═════ 使用データ ═════
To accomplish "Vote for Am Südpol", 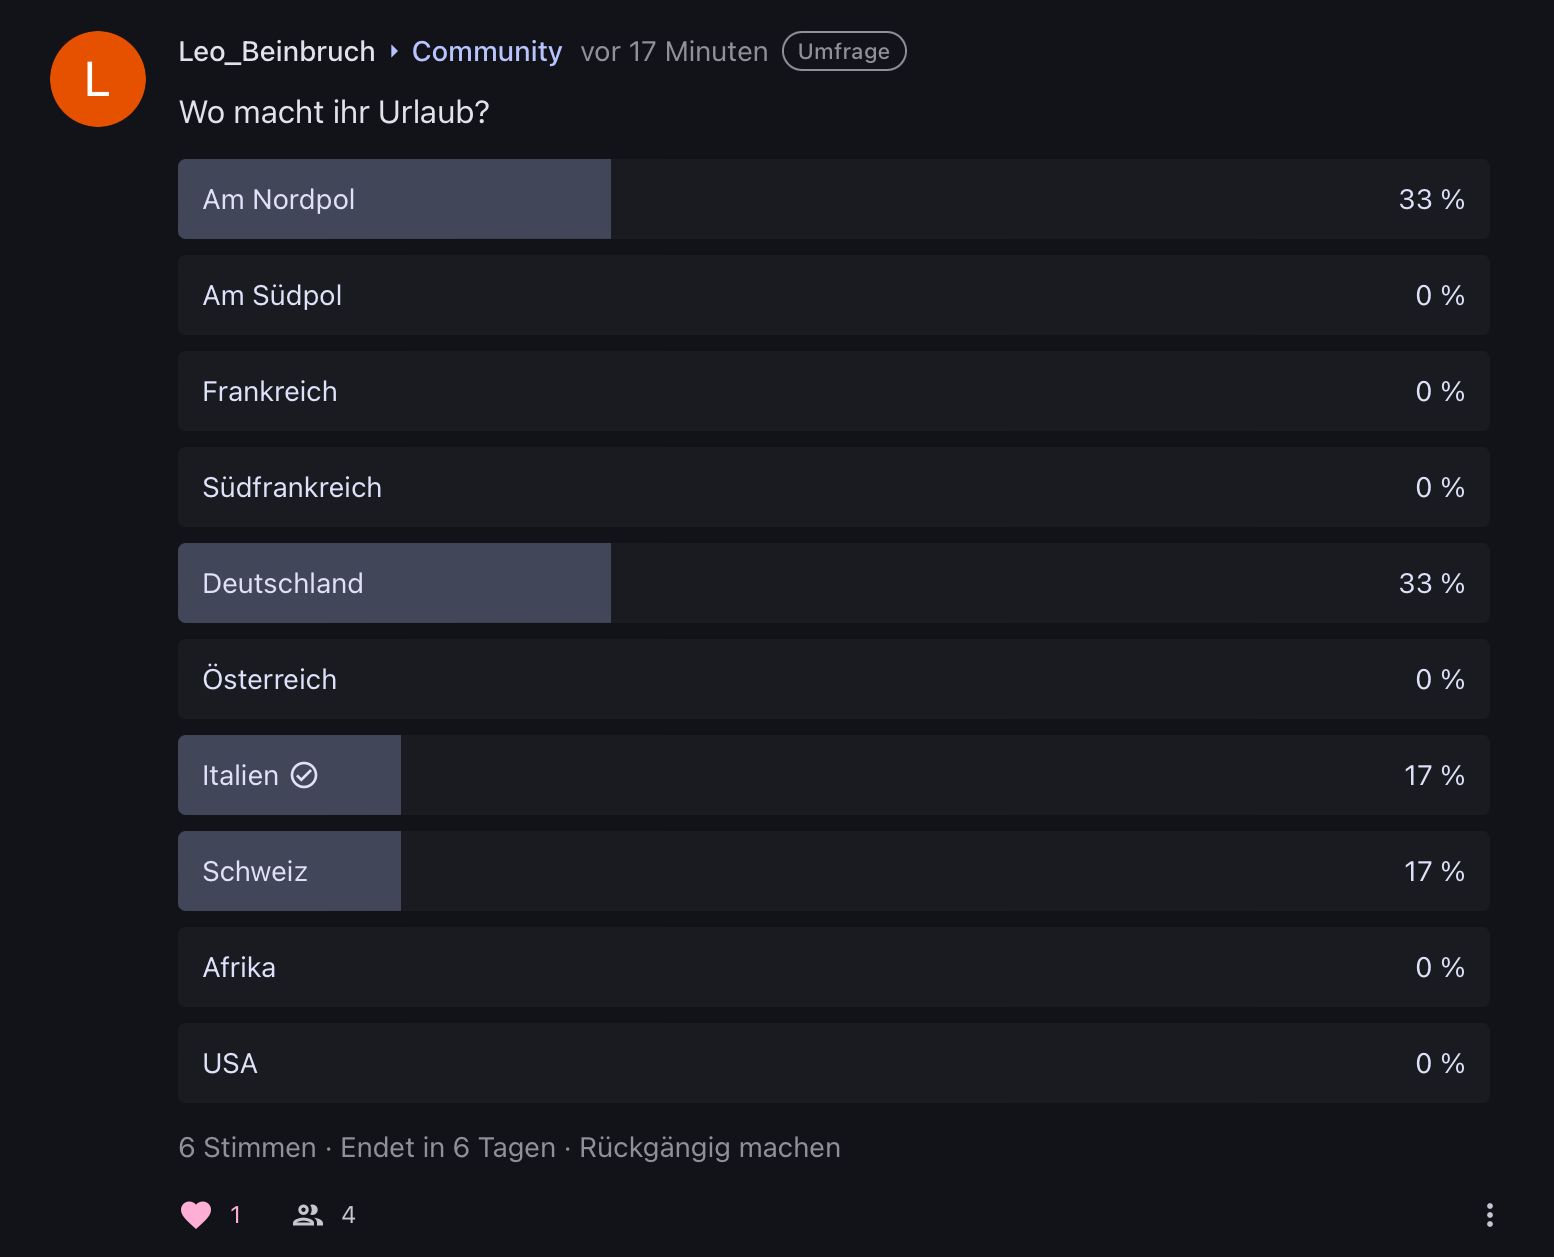I will pyautogui.click(x=833, y=295).
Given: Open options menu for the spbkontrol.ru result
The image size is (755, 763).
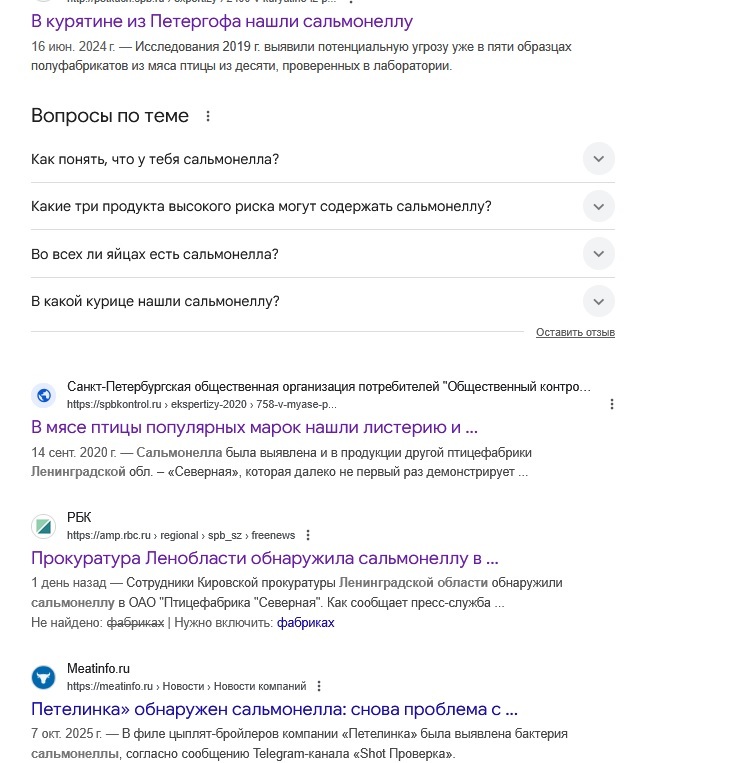Looking at the screenshot, I should click(x=612, y=404).
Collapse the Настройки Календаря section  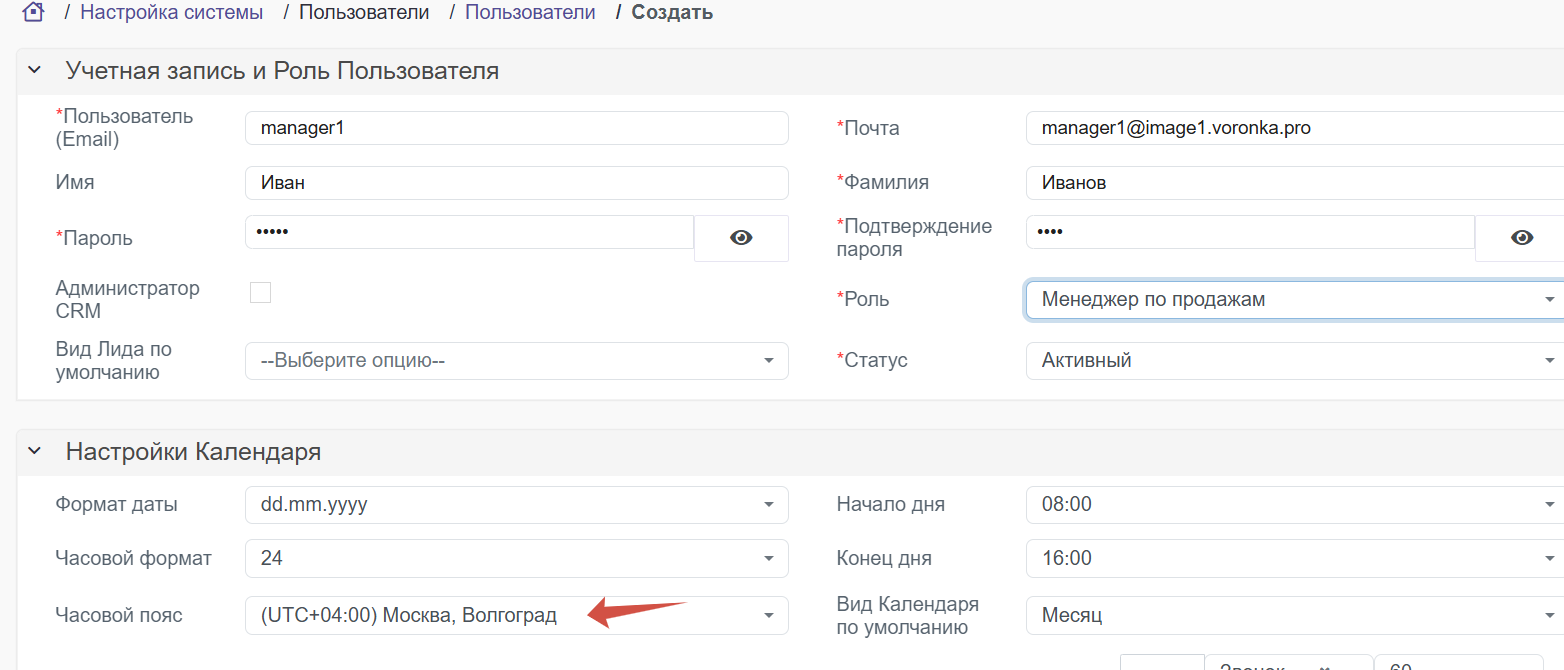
═════
▸ 課題:
「Given: Open options」を含む行からデータの最後までを、両端も含めてそのまま書き出すこと。画像は省くこと。

▸ 出力結果:
Given: Open options menu for the spbkontrol.ru result
The image size is (755, 763).
Looking at the screenshot, I should click(x=612, y=404).
Collapse the Настройки Календаря section  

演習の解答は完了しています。